After about three-quarters of my seed capital was stolen in Pattaya, the question arose as to what now? Flight back and live with a failed emigration? No, absolutely not! My wish to escape the monotonous life in Germany to start over in the wild beauty of the elephant island was too great. In addition, I didn't want to leave my new partner behind, because we had already gotten used to each other a lot.

So I had no choice but to go to my reserves, which I had let administered by my father in Germany. However, this would take some time for banking reasons. After this was done this by phone, we finally set off on our way back to the Elephant Island. Our first stop there was an islander whom we had already met during our previous stay. This man took care of a large forested plot of land with a handful of inexpensive wooden bungalows and a few home-made cottages where islanders lived.

We rented one of the bungalows for a whole month. Now we had to bridge the time until the money arrived. But instead of lying down on the beach and waiting, my partner became active immediately. Because she didn't like to go by boat, I got the order from her to go to the mainland, to the city to buy a few kilos of chicken legs. On the mainland, everything was of course much cheaper, but the tour took a good half day.

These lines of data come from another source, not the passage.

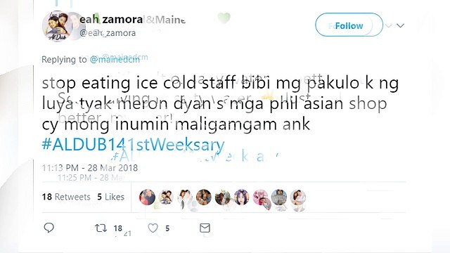Image resolution: width=450 pixels, height=253 pixels.
Task: Open the second liker avatar
Action: pos(166,197)
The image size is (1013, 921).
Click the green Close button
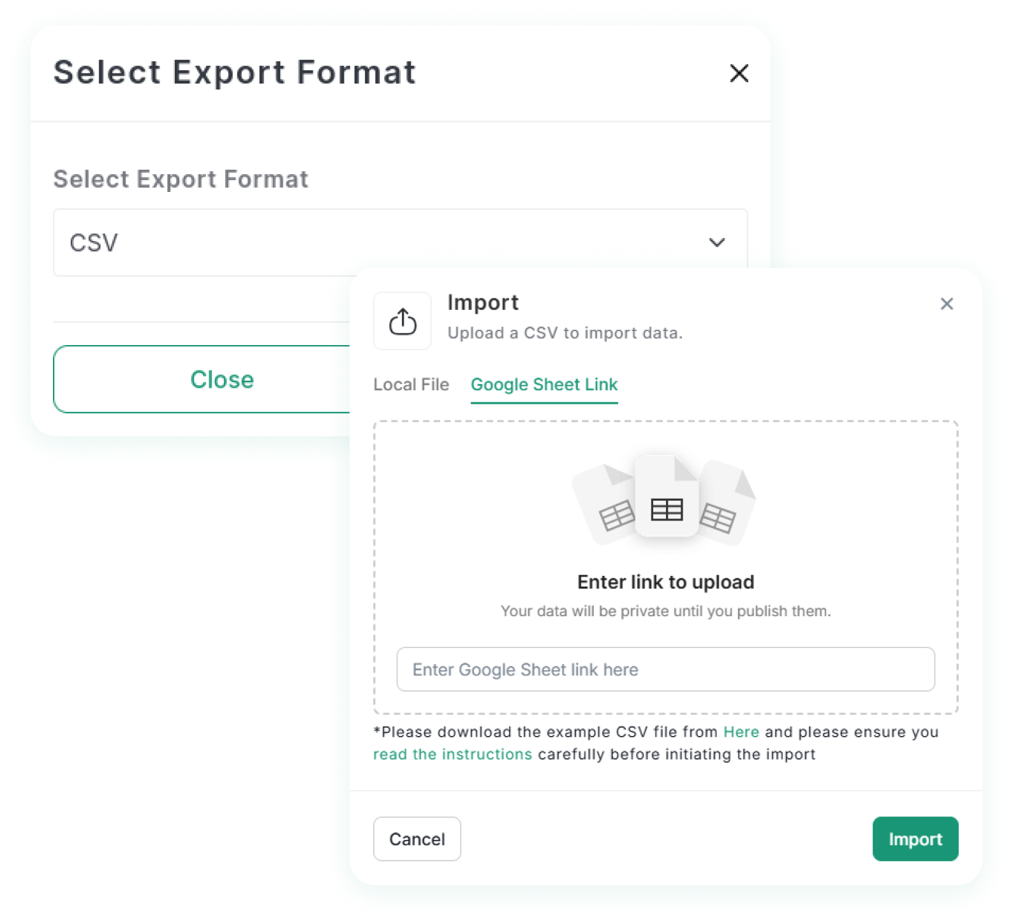tap(221, 379)
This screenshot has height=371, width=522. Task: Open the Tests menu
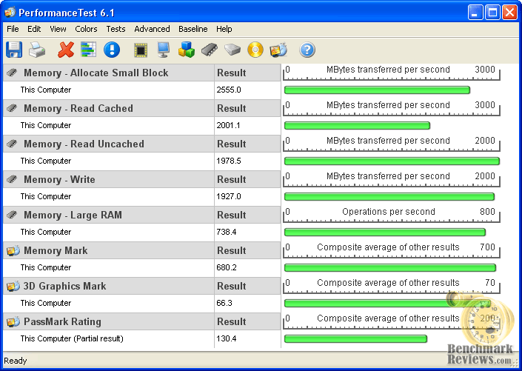click(x=116, y=29)
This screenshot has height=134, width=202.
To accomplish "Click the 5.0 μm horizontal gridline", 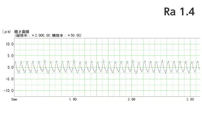I will (x=107, y=56).
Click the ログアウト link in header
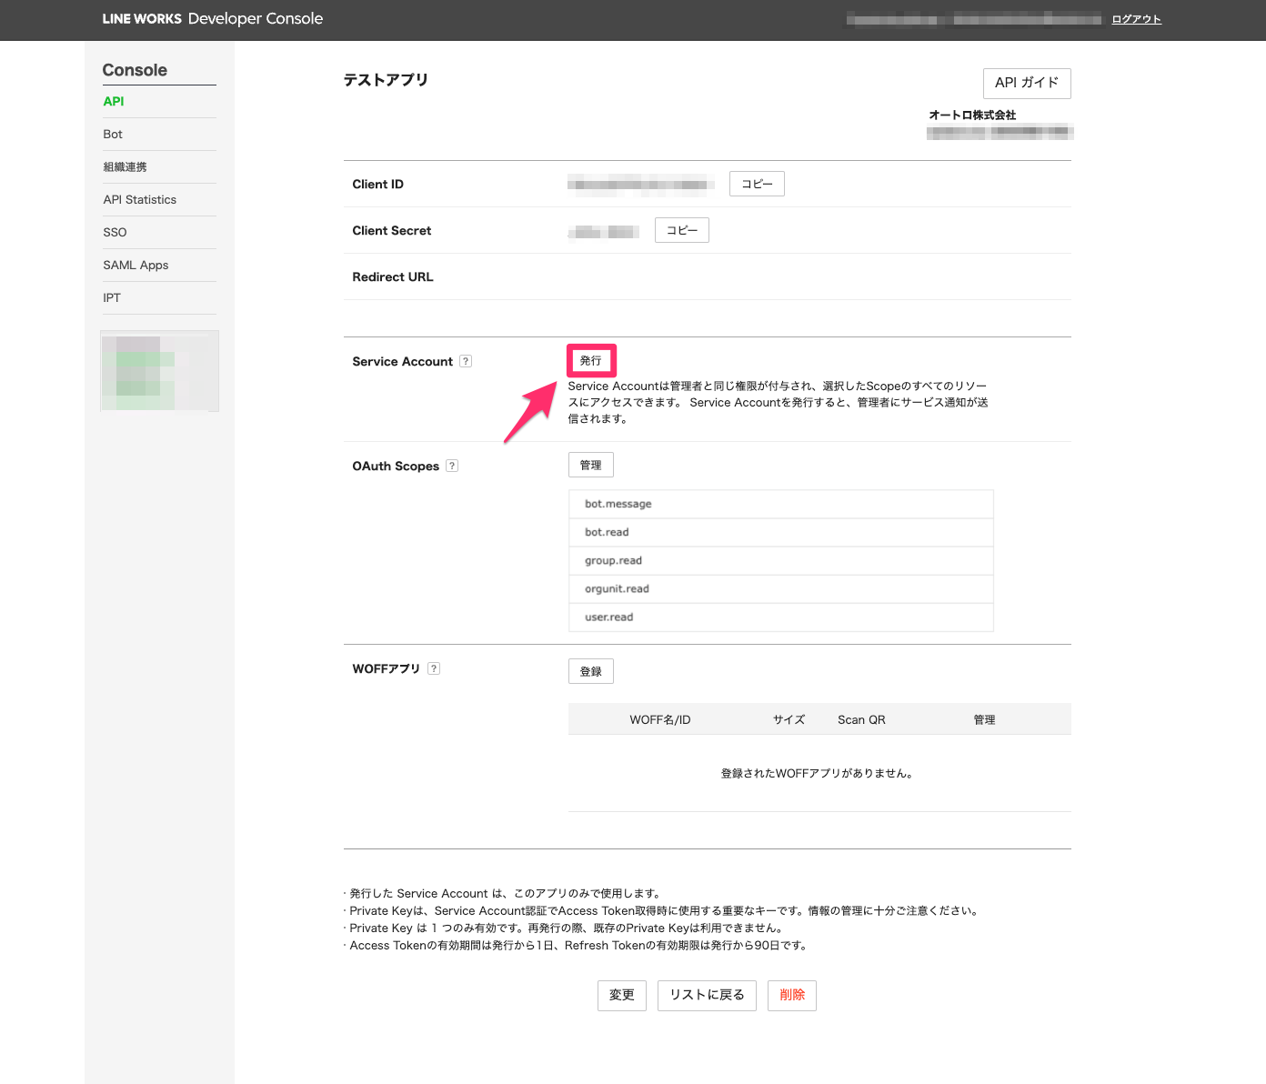 [x=1136, y=19]
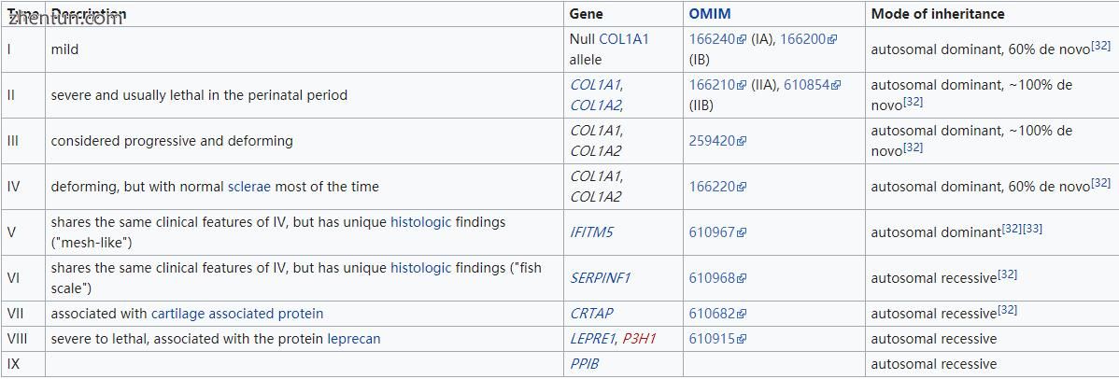The width and height of the screenshot is (1119, 379).
Task: Click external link icon beside 610967
Action: coord(742,232)
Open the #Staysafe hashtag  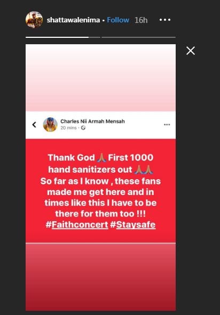[x=133, y=224]
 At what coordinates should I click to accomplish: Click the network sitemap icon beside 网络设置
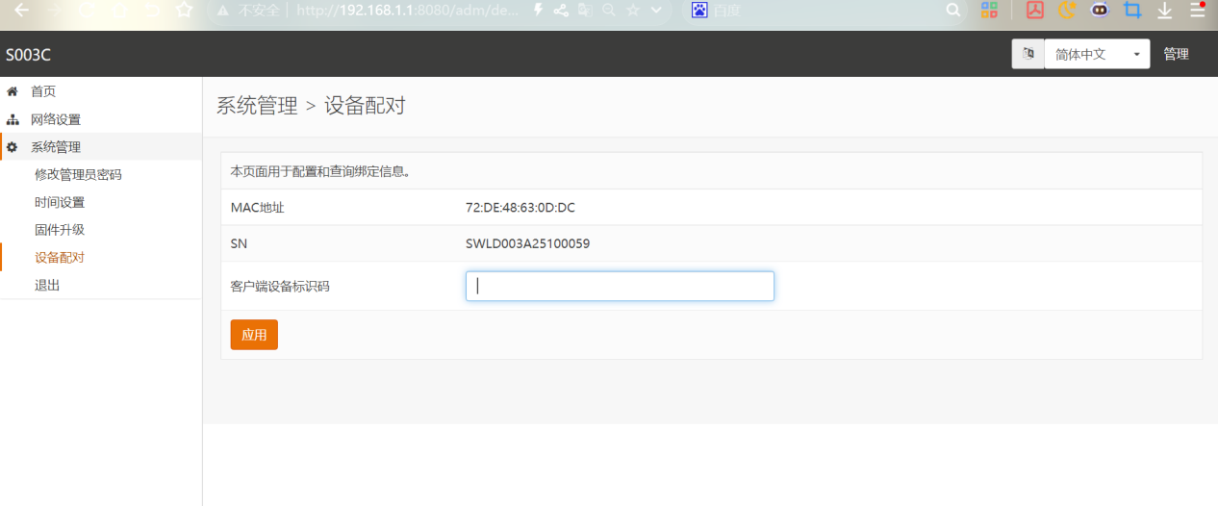pos(13,120)
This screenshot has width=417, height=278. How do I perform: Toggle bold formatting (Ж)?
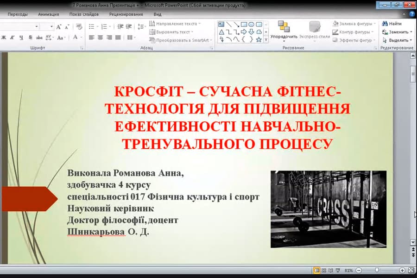click(3, 37)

Immediately after my return, the chicken legs were put in a marinade prepared with freshly picked herbs. The next morning she started to fry the chicken legs in a wok over an open fire directly in front of our bungalow. After, she gave the now crispy brown and deliciously smelling chicken legs to one of the women who were underway on the island with a basket of homemade snacks which they sold to tourists and locals.

In the afternoon the woman came back, paid my partner the income and received a commission. If there was anything left, it ended up on our dinner plate. It wasn't a fortune, but the food costs of the day were covered every time. With the saleswoman and her family, who lived in one of the huts in the neighborhood, we were supposed to establish a close friendship. Years later will she bring us consciously into big trouble.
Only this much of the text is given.